Cantonese opera is undoubtedly a part of the cultural landscape of Hong Kong. It’s on the streets, on TV, and in village performances, enriching the film, music and visual experiences in the city.
But the art has been on the backburner; young people undoubtedly have become distant, a worrying specter for advocates.
Enthusiasts could look to the experience of the United Kingdom – in particular, Shakespearean plays that have been revitalized with digital initiatives, relevant political themes, star power from Hollywood actors, and keeping the Bard’s works in focus. To stay popular, art forms must maintain their relevance.
There is an ecosystem for Cantonese opera in Hong Kong – Yau Ma Tei, Ko Shan and Sunbeam Theatres form the nucleus of this still vibrant community. The government has been steadily increasing its support for Chinese opera in the last decade, and the next step is opening the West Kowloon Cultural District (WCKD) later in the year.

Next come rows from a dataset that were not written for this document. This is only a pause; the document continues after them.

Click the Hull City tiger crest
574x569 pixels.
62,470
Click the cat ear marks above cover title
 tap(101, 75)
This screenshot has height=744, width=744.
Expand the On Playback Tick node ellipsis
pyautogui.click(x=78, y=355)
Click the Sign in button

Xiqu is an umbrella term for Chinese Opera, and the new center will place Cantonese opera at the forefront, particularly as it has recently become a UNESCO-recognized art form. But the battle is to fight for the eyeballs of an increasingly disinterested youth. Can the Xiqu Centre do this?
On paper, it indeed features an impressive design, with an atrium on the ground level to serve as community gathering point. Upstairs is a Grand Theatre and a smaller Tea House Theatre on the first floor. Its impressive design and mixed-use facilities might just be the tonic for people jaded by controversies surrounding recent public projects.

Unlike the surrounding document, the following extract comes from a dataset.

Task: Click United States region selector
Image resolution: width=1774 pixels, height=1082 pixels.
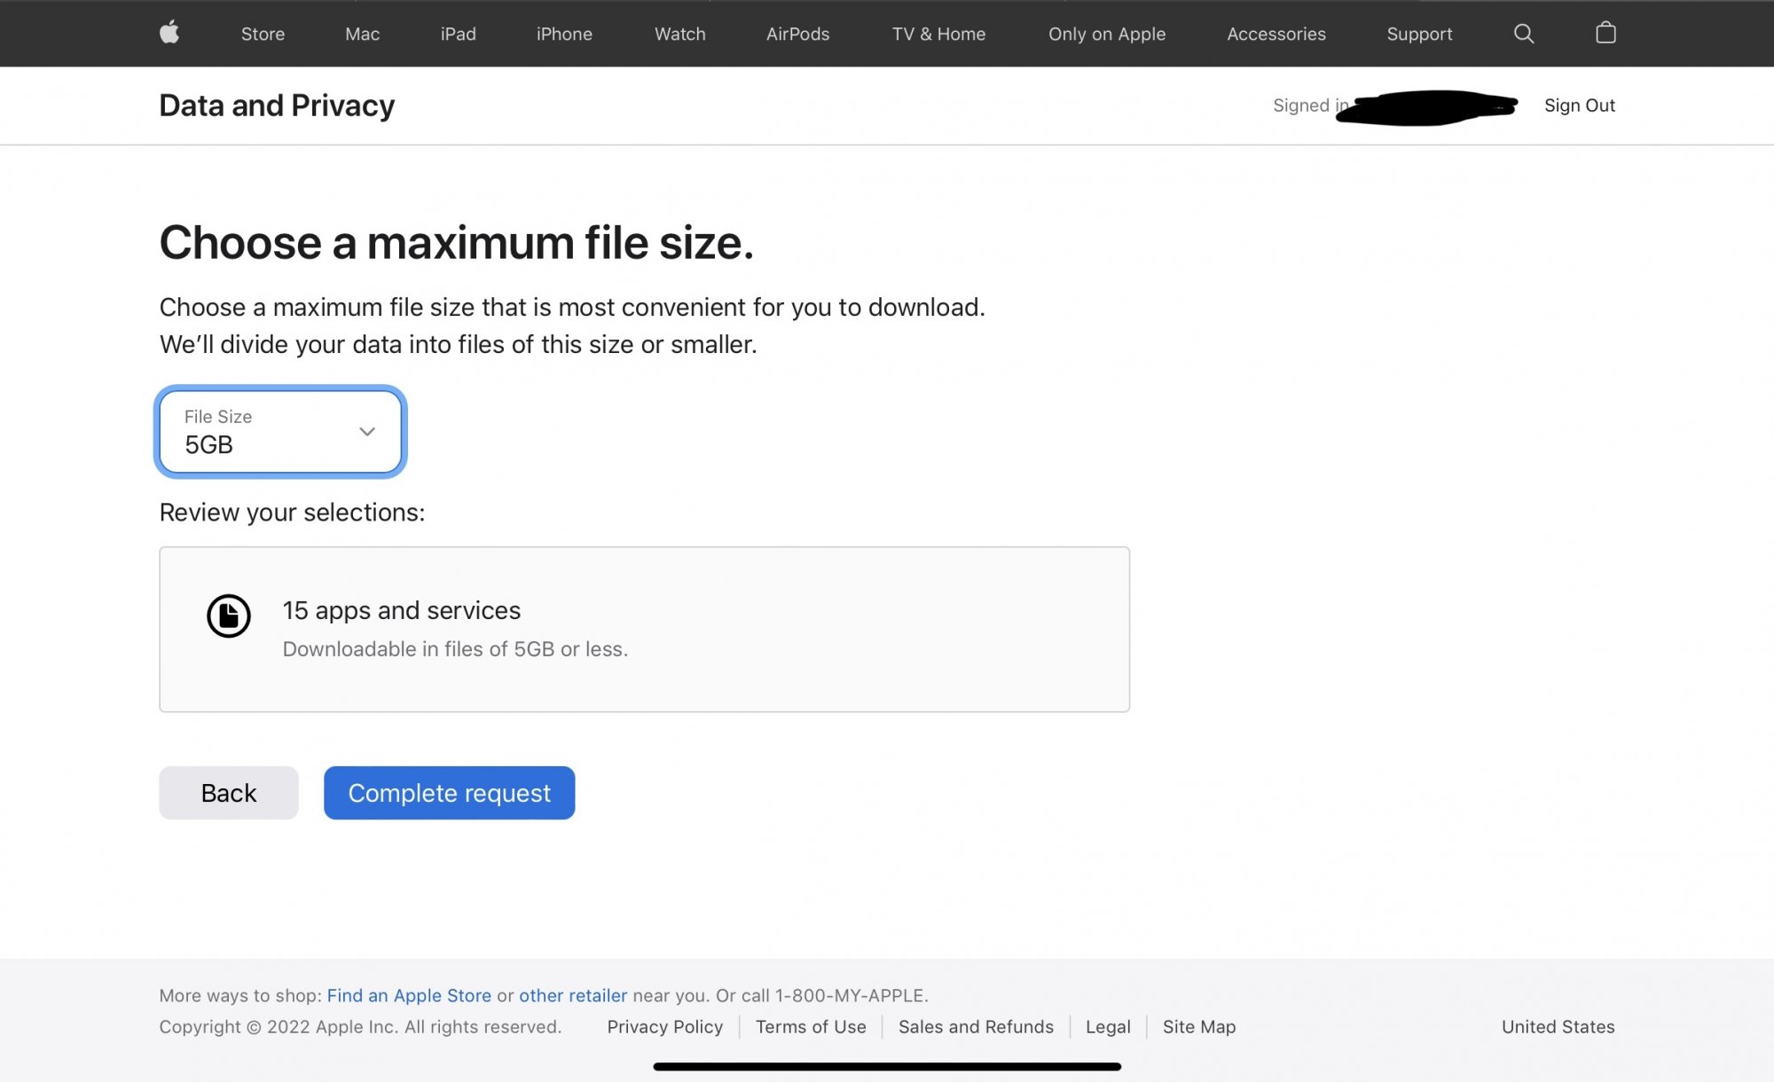Action: [x=1558, y=1026]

The Xiqu Centre serves as a litmus test, and its reception will be critical to seeing how the public perceives the district overall. Of course, a building in many ways is just a symbol. The most important challenge is having the talent and then being able to push Chinese and Cantonese opera into the digital realm.
“For me, the most imminent thing we need to do is get the performers. To train the people to have the right artistic qualities takes time, to digitize something, it doesn’t take time. Once we have good content, we can do things like streaming. We carried out a live streaming of a teahouse performance which was well received, it was 70 minutes, we broadcasted it through YouTube and Facebook with English subtitles, and had 40,000 viewings,” Louis Yu, executive director, performing arts, of the West Kowloon Cultural District Authority, told me on site at the WKCD.

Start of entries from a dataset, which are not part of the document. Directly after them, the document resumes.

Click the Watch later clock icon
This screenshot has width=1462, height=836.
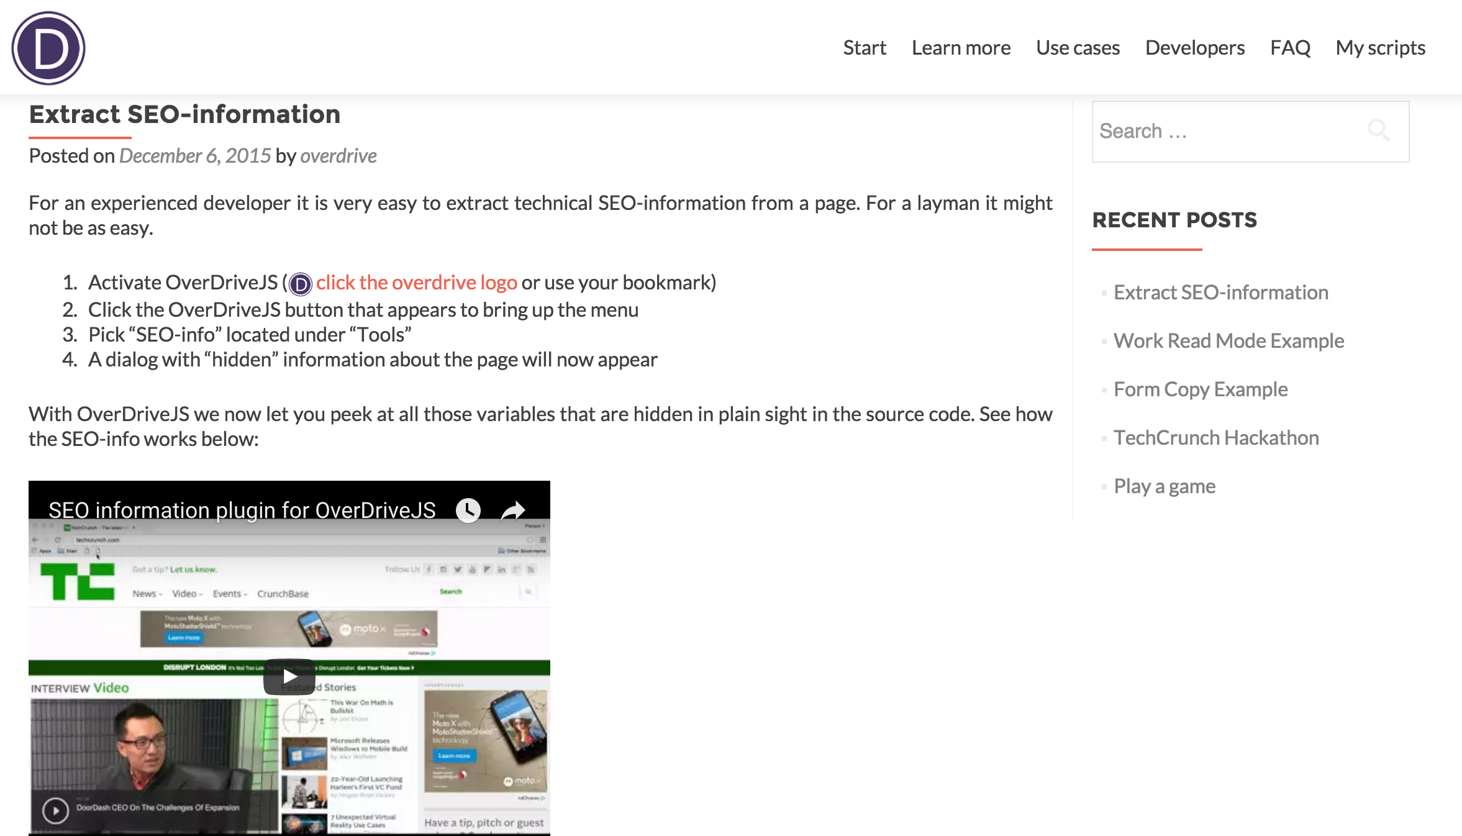pos(468,510)
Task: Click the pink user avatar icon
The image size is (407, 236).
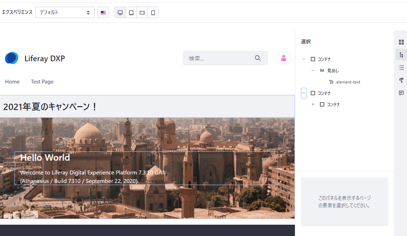Action: (283, 58)
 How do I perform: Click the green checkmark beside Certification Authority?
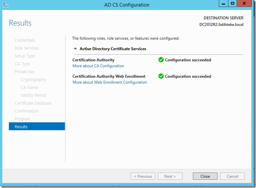click(161, 60)
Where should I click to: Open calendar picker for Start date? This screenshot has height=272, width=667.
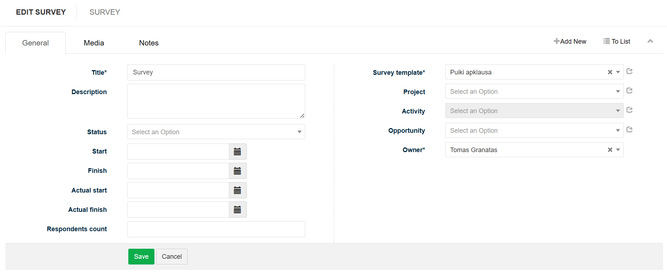click(x=237, y=152)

For Yu, digital initiatives are essential, but it is important to keep at the forefront the essence of the experience. “Even small venues can attract large audiences in the digital world, if you do it right. For us, working in performing arts, we need to make a decision, whether we want digital culture to help us engage people or do we want them to come and see the show in person?” says Yu.
The key is finding a balance between tradition and technology. “It’s like sports 30 years ago. For performing arts, we are finding a model for this, but sooner or later the technology will help us make this decision. With VR and technology advancement, people will see something like 90 percent of the real experience in 10 to 20 years’ time. But not now, we want people to feel the togetherness, and we think live performance and digital performance will make peace with each other,” Yu adds.